- Task details -
Only the lines from the start of the data through the one containing "Task: Click the current page 2 button" belong in your answer; return them exactly.

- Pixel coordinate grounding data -
- - - -

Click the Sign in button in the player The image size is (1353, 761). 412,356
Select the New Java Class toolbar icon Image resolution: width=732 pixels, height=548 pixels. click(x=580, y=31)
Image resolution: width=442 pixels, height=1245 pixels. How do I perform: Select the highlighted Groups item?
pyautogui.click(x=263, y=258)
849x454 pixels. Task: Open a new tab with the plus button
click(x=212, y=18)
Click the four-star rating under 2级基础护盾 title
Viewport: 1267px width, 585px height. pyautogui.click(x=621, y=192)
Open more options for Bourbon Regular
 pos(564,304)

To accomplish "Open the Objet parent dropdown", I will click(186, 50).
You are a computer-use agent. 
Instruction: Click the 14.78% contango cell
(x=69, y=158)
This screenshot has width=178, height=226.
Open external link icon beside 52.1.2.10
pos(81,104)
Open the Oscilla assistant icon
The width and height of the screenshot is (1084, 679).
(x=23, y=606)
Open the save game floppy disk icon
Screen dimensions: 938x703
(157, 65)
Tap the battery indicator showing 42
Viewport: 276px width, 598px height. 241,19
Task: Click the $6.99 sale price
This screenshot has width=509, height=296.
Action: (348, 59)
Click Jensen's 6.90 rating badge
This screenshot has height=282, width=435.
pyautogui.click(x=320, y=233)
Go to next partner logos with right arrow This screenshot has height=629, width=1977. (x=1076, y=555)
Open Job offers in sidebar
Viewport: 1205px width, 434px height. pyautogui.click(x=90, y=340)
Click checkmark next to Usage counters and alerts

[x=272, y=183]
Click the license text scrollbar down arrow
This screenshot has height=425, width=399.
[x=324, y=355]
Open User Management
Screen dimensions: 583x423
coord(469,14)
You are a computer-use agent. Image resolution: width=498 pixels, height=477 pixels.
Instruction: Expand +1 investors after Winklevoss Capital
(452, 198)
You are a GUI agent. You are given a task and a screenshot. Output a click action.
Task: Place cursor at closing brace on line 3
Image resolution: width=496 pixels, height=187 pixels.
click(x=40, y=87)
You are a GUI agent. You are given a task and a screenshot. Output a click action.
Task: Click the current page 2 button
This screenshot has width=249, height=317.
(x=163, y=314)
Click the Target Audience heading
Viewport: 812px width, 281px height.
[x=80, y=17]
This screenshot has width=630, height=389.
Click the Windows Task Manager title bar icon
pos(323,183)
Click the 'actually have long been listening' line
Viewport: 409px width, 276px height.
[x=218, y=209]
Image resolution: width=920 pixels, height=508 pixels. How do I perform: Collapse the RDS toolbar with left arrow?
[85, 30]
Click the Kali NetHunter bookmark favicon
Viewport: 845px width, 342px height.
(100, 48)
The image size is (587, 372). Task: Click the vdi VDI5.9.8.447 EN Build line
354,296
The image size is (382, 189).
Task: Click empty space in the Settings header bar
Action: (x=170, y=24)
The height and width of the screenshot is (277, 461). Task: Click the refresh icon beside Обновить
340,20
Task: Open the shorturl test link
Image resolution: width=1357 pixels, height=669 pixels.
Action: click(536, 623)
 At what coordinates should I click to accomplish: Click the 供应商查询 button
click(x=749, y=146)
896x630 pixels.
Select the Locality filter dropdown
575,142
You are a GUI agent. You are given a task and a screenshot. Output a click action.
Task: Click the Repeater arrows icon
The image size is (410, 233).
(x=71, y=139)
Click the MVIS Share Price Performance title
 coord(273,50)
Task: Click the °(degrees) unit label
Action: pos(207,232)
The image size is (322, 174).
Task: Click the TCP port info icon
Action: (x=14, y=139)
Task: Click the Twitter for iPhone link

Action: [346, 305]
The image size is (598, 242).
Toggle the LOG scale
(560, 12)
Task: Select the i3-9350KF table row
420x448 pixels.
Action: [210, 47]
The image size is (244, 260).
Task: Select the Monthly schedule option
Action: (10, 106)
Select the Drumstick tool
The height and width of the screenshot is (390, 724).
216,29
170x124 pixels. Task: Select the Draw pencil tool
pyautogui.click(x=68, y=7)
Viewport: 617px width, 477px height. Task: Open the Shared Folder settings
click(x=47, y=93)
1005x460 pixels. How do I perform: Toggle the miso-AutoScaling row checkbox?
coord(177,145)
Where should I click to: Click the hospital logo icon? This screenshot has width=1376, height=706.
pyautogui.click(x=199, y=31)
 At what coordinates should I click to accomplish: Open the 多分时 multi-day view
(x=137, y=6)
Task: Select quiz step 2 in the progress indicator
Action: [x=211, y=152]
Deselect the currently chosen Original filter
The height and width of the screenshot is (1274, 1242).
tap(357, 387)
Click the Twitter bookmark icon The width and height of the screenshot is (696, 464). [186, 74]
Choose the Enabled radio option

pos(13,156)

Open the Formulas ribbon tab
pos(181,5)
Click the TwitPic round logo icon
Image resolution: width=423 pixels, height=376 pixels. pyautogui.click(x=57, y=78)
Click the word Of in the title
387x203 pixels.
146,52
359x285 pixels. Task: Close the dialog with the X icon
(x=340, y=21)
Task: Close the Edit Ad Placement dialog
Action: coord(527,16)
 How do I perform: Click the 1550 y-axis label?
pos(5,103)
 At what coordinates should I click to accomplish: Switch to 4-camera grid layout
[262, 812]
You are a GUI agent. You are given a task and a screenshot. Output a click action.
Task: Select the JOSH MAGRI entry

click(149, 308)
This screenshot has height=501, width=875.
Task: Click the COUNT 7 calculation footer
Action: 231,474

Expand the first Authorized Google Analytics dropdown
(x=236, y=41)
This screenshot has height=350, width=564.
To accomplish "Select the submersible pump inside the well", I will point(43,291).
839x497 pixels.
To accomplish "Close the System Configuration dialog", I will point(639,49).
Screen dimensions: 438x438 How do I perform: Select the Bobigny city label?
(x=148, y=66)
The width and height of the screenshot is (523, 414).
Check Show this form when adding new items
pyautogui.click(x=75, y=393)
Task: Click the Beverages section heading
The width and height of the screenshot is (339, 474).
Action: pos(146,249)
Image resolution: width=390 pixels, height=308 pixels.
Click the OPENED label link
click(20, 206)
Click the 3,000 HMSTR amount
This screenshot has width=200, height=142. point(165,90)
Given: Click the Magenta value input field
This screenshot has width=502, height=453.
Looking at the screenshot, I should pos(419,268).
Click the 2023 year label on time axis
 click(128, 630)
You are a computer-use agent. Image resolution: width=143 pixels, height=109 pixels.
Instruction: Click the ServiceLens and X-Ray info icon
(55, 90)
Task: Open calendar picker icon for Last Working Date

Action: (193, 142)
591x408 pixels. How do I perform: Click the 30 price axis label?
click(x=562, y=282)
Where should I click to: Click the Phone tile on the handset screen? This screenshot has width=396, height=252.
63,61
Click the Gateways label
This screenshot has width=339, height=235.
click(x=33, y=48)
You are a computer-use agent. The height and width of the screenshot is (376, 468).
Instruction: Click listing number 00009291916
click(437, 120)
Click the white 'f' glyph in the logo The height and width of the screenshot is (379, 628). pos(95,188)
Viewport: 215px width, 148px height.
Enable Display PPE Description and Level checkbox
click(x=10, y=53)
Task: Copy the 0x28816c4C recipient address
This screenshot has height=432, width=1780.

- - - -

- Response to this exercise -
Click the Sign in button in the player The image size is (1353, 761). 412,356
Select the New Java Class toolbar icon Image resolution: width=732 pixels, height=548 pixels. click(x=580, y=31)
Image resolution: width=442 pixels, height=1245 pixels. How do I perform: Select the highlighted Groups item?
pyautogui.click(x=263, y=258)
849x454 pixels. Task: Open a new tab with the plus button
click(x=212, y=18)
Click the four-star rating under 2级基础护盾 title
Viewport: 1267px width, 585px height. pyautogui.click(x=621, y=192)
Open more options for Bourbon Regular
 pos(564,304)

To accomplish "Open the Objet parent dropdown", I will click(186, 50).
You are a computer-use agent. 
Instruction: Click the 14.78% contango cell
(x=69, y=158)
This screenshot has width=178, height=226.
Open external link icon beside 52.1.2.10
pos(81,104)
Open the Oscilla assistant icon
The width and height of the screenshot is (1084, 679).
(x=23, y=606)
Open the save game floppy disk icon
Screen dimensions: 938x703
(157, 65)
Tap the battery indicator showing 42
Viewport: 276px width, 598px height. 241,19
Task: Click the $6.99 sale price
This screenshot has width=509, height=296.
Action: (348, 59)
Click Jensen's 6.90 rating badge
This screenshot has height=282, width=435.
pyautogui.click(x=320, y=233)
Go to next partner logos with right arrow This screenshot has height=629, width=1977. (x=1076, y=555)
Open Job offers in sidebar
Viewport: 1205px width, 434px height. pyautogui.click(x=90, y=340)
Click checkmark next to Usage counters and alerts

[x=272, y=183]
Click the license text scrollbar down arrow
This screenshot has height=425, width=399.
[x=324, y=355]
Open User Management
Screen dimensions: 583x423
coord(469,14)
You are a computer-use agent. Image resolution: width=498 pixels, height=477 pixels.
Instruction: Expand +1 investors after Winklevoss Capital
(452, 198)
You are a GUI agent. You are given a task and a screenshot. Output a click action.
Task: Place cursor at closing brace on line 3
Image resolution: width=496 pixels, height=187 pixels.
click(x=40, y=87)
You are a GUI agent. You are given a task and a screenshot. Output a click action.
Task: Click the current page 2 button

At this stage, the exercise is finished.